In 1580, he moved to Venice. There, in 1587, he was commissioned to paint a large canvas depicting the election of Lorenzo Giustiniani as the first Patriarch; now preserved at the Doge's Palace. He also engaged in other decorative work there, to repair damage that had been caused by two major fires in the 1570s. He also painted a "Last Supper", which is now at the Musei Civici di Padova, and a "Life of the Virgin", now at the Pinacoteca metropolitana di Bari.

He returned to Bologna in 1592, replacing his father on the governing board of the Compagnia dei pittori, where he also held the position of Steward from 1593 to 1603. During these years he executed numerous altarpieces; notably one showing the Madonna with Saints John the Evangelist and James at San Petronio Basilica.

He also painted a well known portrait of the surgeon, Gaspare Tagliacozzi, and a scene of the Crucifixion, with a kneeling Saint Francis.

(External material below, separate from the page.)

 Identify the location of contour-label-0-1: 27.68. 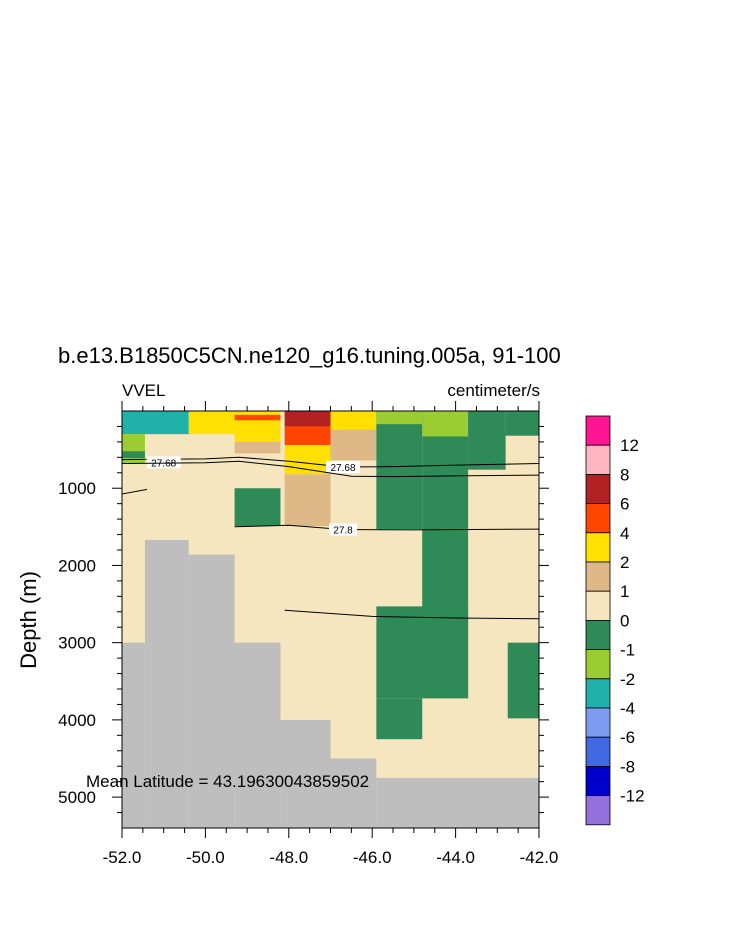
(342, 468).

Several other works are in scattered places; an Adoration of the Magi (Ajaccio), an Annunciation (Cesena), and a Judith (Galleria Estense, Modena).

According to Malvasia, his first biographer, he was able to retire by selling a collection of drawings, by himself and his father, to Cardinal Benedetto Giustiniani, for what was then the immense sum of 6,000 lire. Passarotti died in Bologna on 22 November 1612.